Los Angeles, Calif. (October 27, 2021) - Since Governor Gavin Newsom first signed Assembly Bill 51 (AB 51) into effect on October 10, 2019, there has been an ongoing battle as to the legal enforceability of this ban on arbitration as a condition of employment. The Federal Arbitration Act (FAA) serves to prevent courts and state laws from disfavoring arbitration. Nonetheless, AB 51 makes it a criminal misdemeanor for an employer to require workers or job applicants to waive their right to sue for violations of the California Fair Employment and Housing Act or the California Labor Code or to obtain employment benefits. While the Ninth Circuit most recently held that AB 51 is enforceable, the Chamber of Commerce of the U.S. has requested a full rehearing of the case.

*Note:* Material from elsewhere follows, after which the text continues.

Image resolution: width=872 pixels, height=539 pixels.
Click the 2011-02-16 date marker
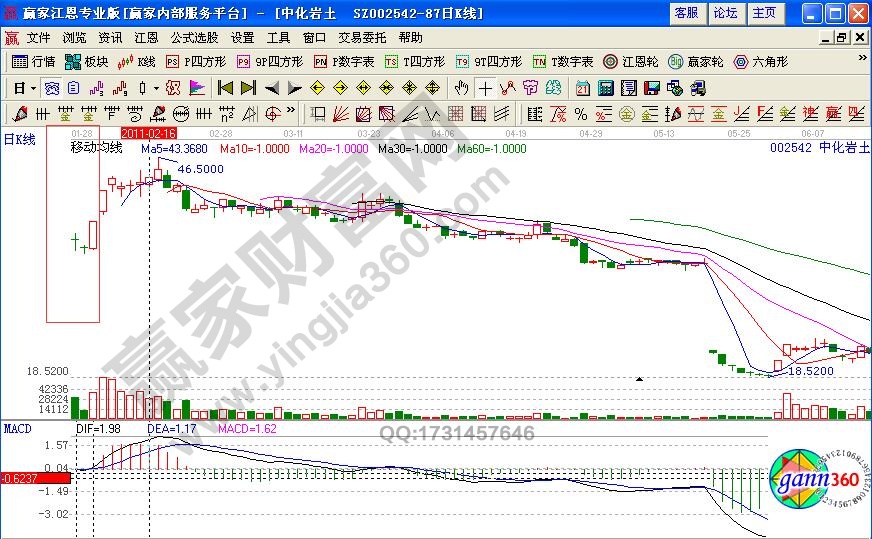coord(149,132)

In December 2019, the Chamber of Commerce (Chamber), among other business groups, challenged the law arguing that the "U.S. Supreme Court has repeatedly held that state laws that single out arbitration agreements for disfavored treatment are preempted." In February 2020, the Chamber was awarded a preliminary injunction on their challenge.
However, in September 2021, a divided three-judge panel partially reversed the injunction, concluding that AB 51 is not preempted by the FAA and that the state law itself does not undermine the Supreme Court's precedent of encouraging arbitration. Nonetheless, the panel found that the part of the law that makes it a criminal misdemeanor for employers to require workers or job applicants to arbitrate work-related claims as a condition of employment is in fact preempted by the FAA.
Consequently, on October 20, 2021, the Chamber filed a petition for a rehearing of its case en banc. The Chamber argued that the split panel's decision creates a circuit split by allowing California to blatantly contravene the FAA.
The Chamber reiterated Judge Sandra S. Ikuta's September 2021 dissent, maintaining that the Supreme Court held the FAA protects both enforcement and formation of arbitration agreements. Further, the Chamber emphasized the main proposition from the Supreme Court's landmark case, Kindred Nursing Centers LP v. Clark, 137 S. Ct. 1421, 1428 (2017), identified by Judge Ikuta's dissent, that a state cannot single out such agreements by imposing "special limiting rules" at the formation stage. The Chamber noted that "AB 51 does just that: it prohibits employers from making arbitration provisions a condition of employment, while numerous other take-it-or-leave-it conditions remain lawful."
As the Chamber's petition is pending, the district court's injunction against the enforcement of AB 51 remains in effect.